The Voikko Analysis plugin provides Finnish language analysis using Voikko.
Plugin version | Elasticsearch version |
---|---|
0.6.0 | 7.3.2 |
0.5.0 | 5.1.1 |
0.4.0 | 2.2.1 |
0.3.0 | 1.5.2 |
If you are not installing the latest version, follow the links in the table to see installation instructions for the old version.

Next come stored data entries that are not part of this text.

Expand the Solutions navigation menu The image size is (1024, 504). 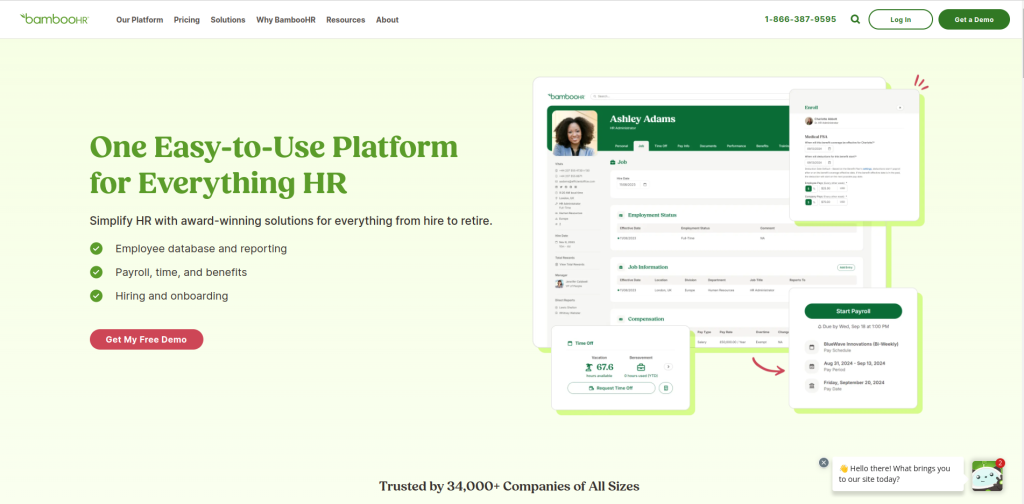pyautogui.click(x=227, y=20)
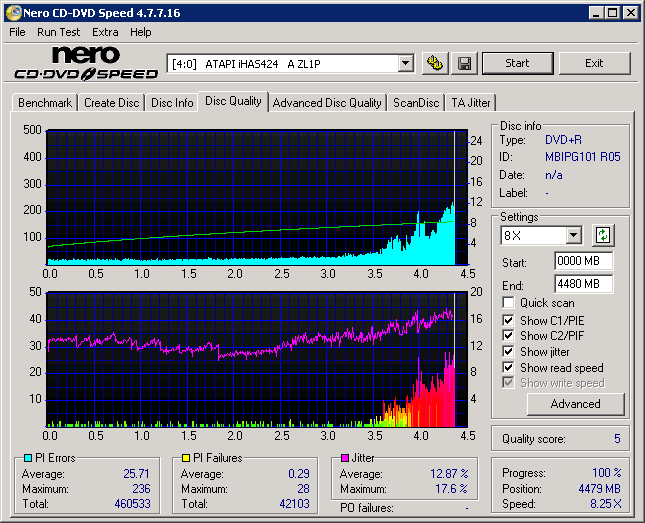Click the Nero app icon in title bar
This screenshot has height=523, width=645.
[12, 12]
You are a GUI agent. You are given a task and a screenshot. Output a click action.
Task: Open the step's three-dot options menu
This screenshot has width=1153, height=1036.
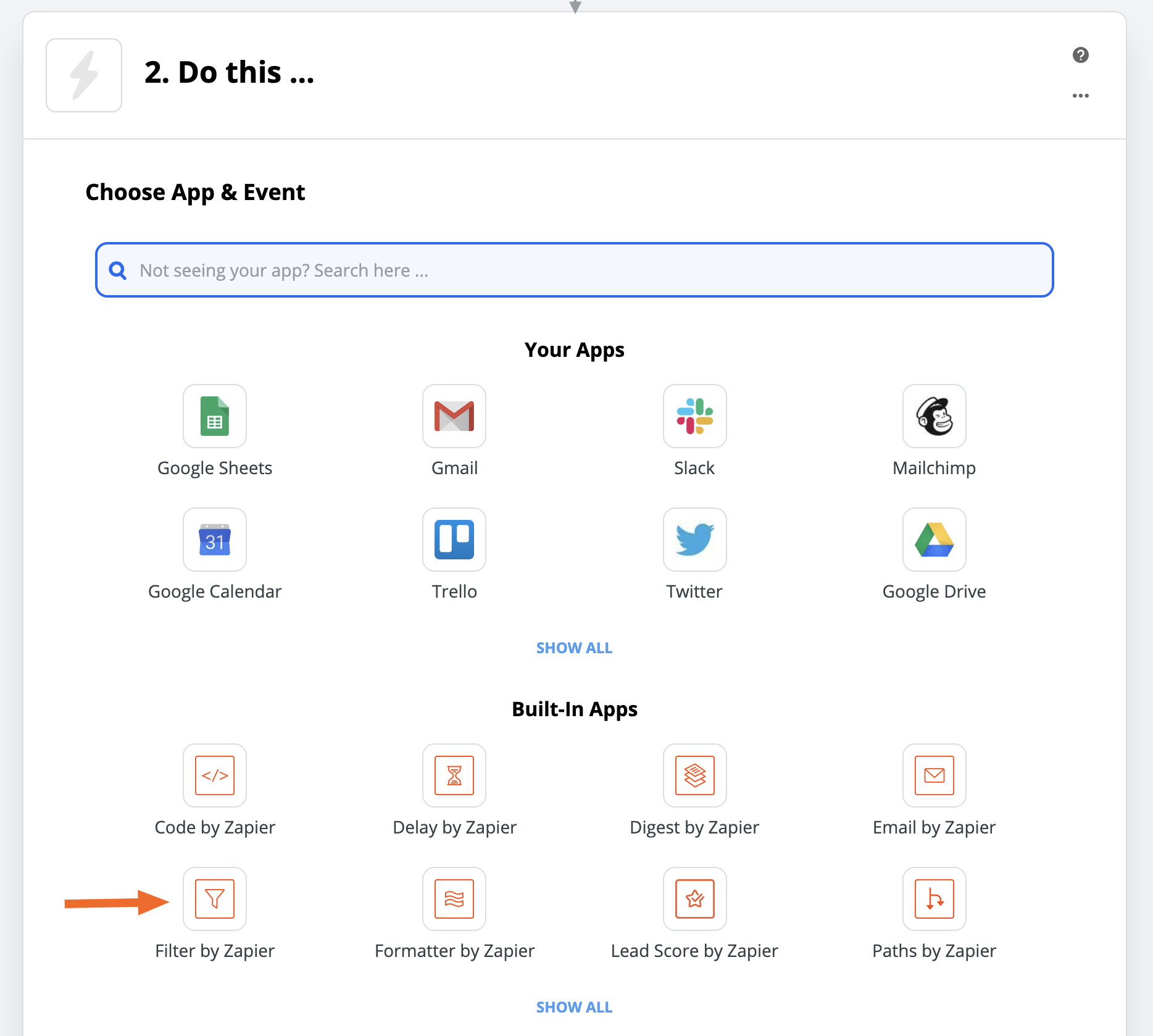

The plugin needs libvoikko
shared library to work. Details of installing the library varies
based on operating system. In Debian based systems apt-get install libvoikko1
should work.
Next, you'll need to download morpho dictionary
(for libvoikko version 4.0+, use morpho dict v5
instead).
Unzip this into Voikko's dictionary directory (e.g. /usr/lib/voikko
in Debian) or into a directory you specify with
dictionaryPath
configuration property.
Finally, to install the plugin, run:
bin/elasticsearch-plugin install https://github.com/EvidentSolutions/elasticsearch-analysis-voikko/releases/download/v0.6.0/elasticsearch-analysis-voikko-0.6.0.zip
Elasticsearch ships with a pretty restrictive security policy. Plugins can specify the permissions
that they need in plugin-security.policy
. However, elasticsearch-analysis-voikko uses
JNA library which is already distributed with Elasticsearch
and therefore can't be included in the plugin zip. This means that the security policy bundled with the
plugin will not apply to JNA, yet it should be able to load libvoikko
from the system.
Therefore you need to create a custom security policy, granting Elasticsearch itself the permission
to load libvoikko
:
grant {
permission java.io.FilePermission "<<ALL FILES>>", "read";
permission java.lang.reflect.ReflectPermission "newProxyInPackage.org.puimula.libvoikko";
};
(You don't really need to grant read access to <<ALL FILES>>
, you can pass the location
of libvoikko
instead.)
Save this as custom-elasticsearch.policy
and tell Elasticsearch to load it:
export ES_JAVA_OPTS=-Djava.security.policy=file:/path/to/custom-elasticsearch.policy
After installing the plugin, you can quickly verify that it works by executing:
curl -XGET 'localhost:9200/_analyze' -d '
{
"tokenizer" : "finnish",
"filter" : [{"type": "voikko", "libraryPath": "/directory/of/libvoikko", "dictionaryPath": "/directory/of/voikko/dictionaries"}],
"text" : "Testataan voikon analyysiä tällä tavalla yksinkertaisesti."
}'
If this works without error messages, you can proceed to configure the plugin index.
Include finnish
tokenizer and voikko
filter in your analyzer, for example:
{
"index": {
"analysis": {
"analyzer": {
"default": {
"tokenizer": "finnish",
"filter": ["lowercase", "voikkoFilter"]
}
},
"filter": {
"voikkoFilter": {
"type": "voikko"
}
}
}
}
}
You can use the following filter options to customize the behaviour of the filter:
Parameter | Default value | Description |
---|---|---|
language | fi_FI | Language to use |
dictionaryPath | system dependent | path to voikko dictionaries |
analyzeAll | false | Use all analysis possibilities or just the first |
minimumWordSize | 3 | minimum length of words to analyze |
maximumWordSize | 100 | maximum length of words to analyze |
libraryPath | system dependent | path to directory containing libvoikko |
poolMaxSize | 10 | maximum amount of Voikko-instances to pool |
analysisCacheSize | 1024 | number of analysis results to cache |
To run the tests, you need to specify voikko.home
system property which should point to
a directory containing libvoikko shared library and subdirectory dicts
which contains
the morpho dictionary.
This library is released under the Apache License, Version 2.0.